Si sur le fond, la question de la régulation de la finance est digne d’intérêt –  inutile de rappeler les phénomènes d’évasion fiscale tels que les Panama papers ou les Paradise papers, sur la forme, nous ne pouvions pas souscrire à une résolution qui décrit l’économie mondiale de manière caricaturale.

Je partage avec le groupe l’idée que la régulation de l’économie mondiale ne doit pas faire au détriment de la compétitivité de nos entreprises face à des concurrents asiatiques ou américains. Ainsi, les informations financières doivent être communiquées à l’administration fiscale, elles ne doivent pas pour autant être rendues publiques.
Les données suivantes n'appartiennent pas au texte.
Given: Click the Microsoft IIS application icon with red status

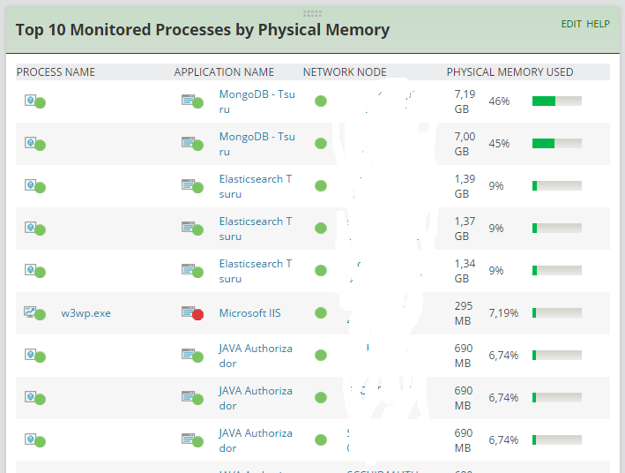Looking at the screenshot, I should point(191,313).
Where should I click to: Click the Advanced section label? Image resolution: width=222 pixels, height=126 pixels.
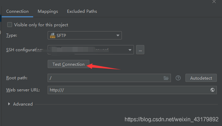pos(23,104)

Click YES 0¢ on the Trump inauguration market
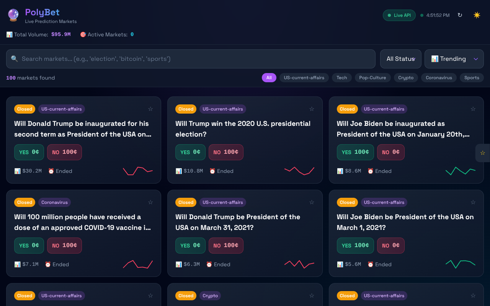click(29, 152)
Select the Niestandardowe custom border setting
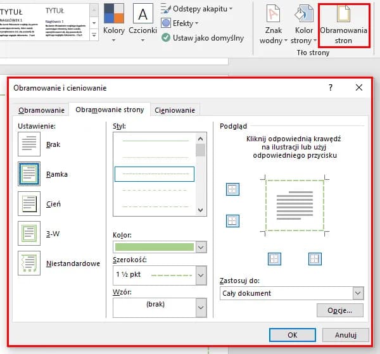Viewport: 380px width, 354px height. pos(30,263)
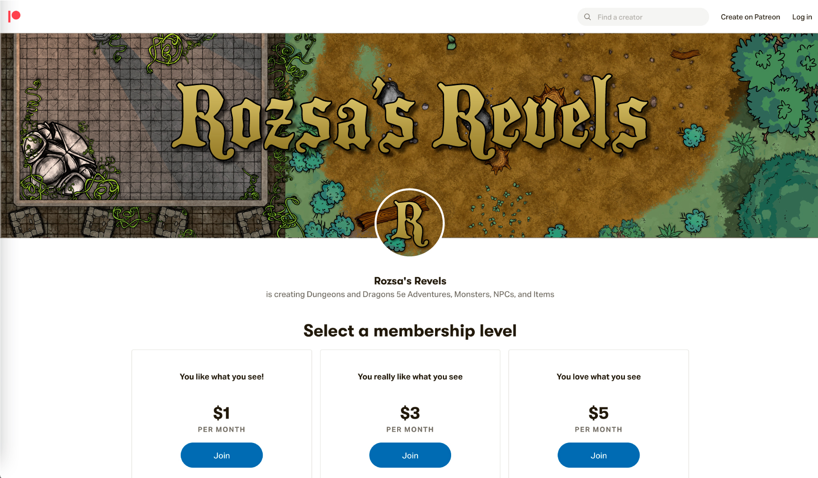The height and width of the screenshot is (478, 818).
Task: Click the Log in link
Action: [x=802, y=17]
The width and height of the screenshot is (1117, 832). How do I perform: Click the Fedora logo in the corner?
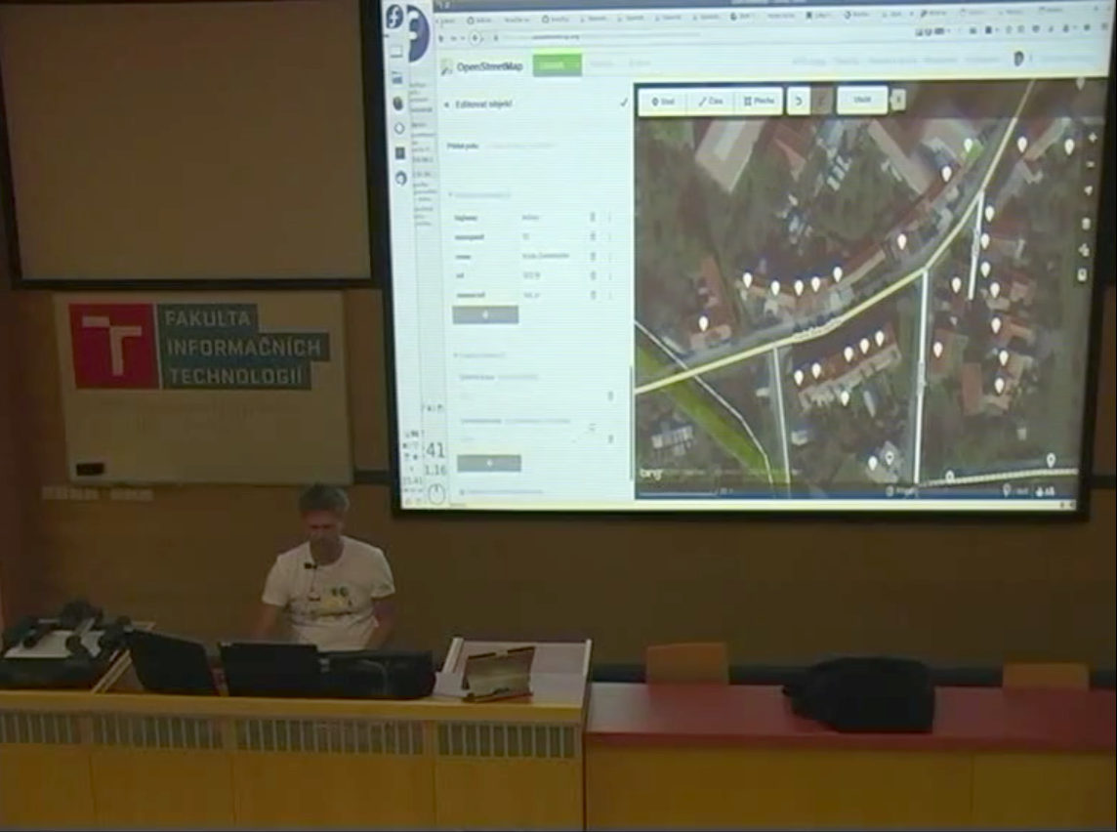(395, 17)
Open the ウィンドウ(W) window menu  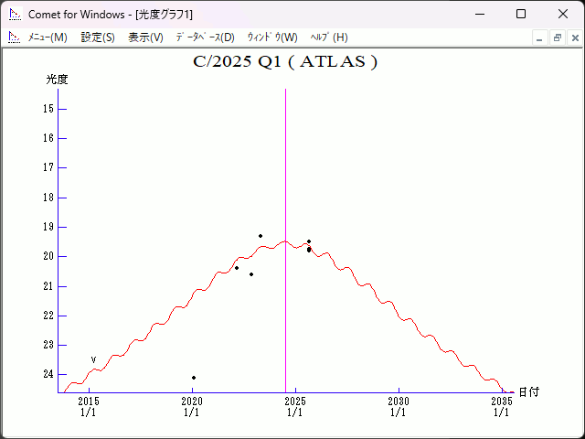tap(272, 37)
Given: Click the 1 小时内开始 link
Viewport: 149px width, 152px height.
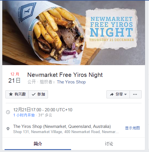Looking at the screenshot, I should (24, 115).
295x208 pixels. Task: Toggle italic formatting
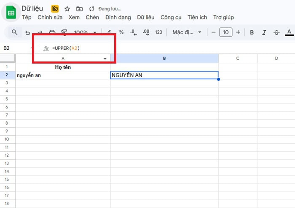tap(264, 32)
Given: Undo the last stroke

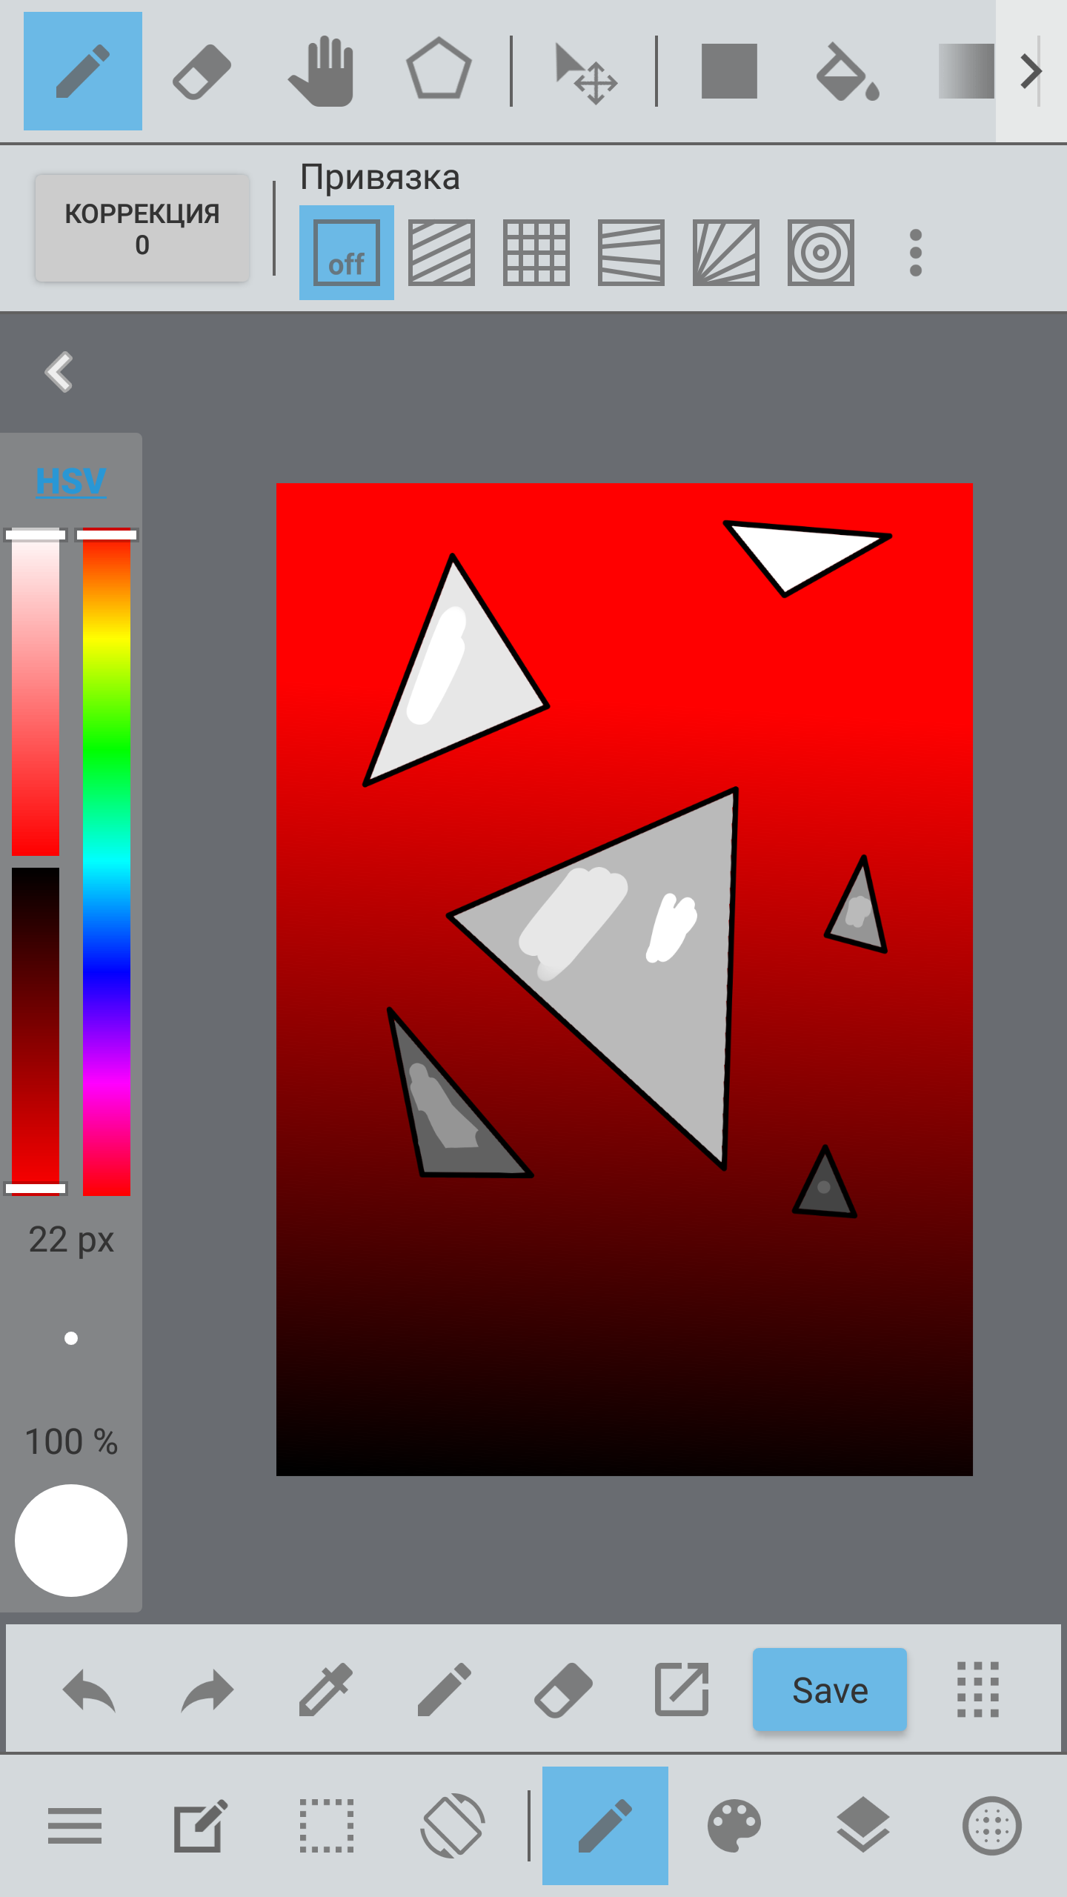Looking at the screenshot, I should point(89,1690).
Par ailleurs, de nombreux progrès ont été accomplis depuis le G20 de Londres de 2009 lors duquel la lutte contre l’évasion fiscale avait été qualifiée de priorité absolue. En 2014, l’OCDE a lancé un « programme pour une approche internationale coordonnées de la lutte contre l’évasion fiscale des entreprises multinationales ». L’Union européenne n’est pas en reste : mercredi 7 mars, la Commission a mis à l’index sept pays de l’Union, dont l’Irlande, le Luxembourg ou les Pays-Bas, qui ont des « pratique [qui] nuisent à l’équité, empêchent une concurrence loyale dans le marché intérieur et augmentent le fardeau des contribuables européens. »

Même si on peut toujours aller plus vite et plus loin, il faut saluer et encourager les initiatives prises au niveau national, européen et international. Avant d’ajouter de nouvelles règles, laissons le temps aux règles existantes de faire preuve de leur efficacité.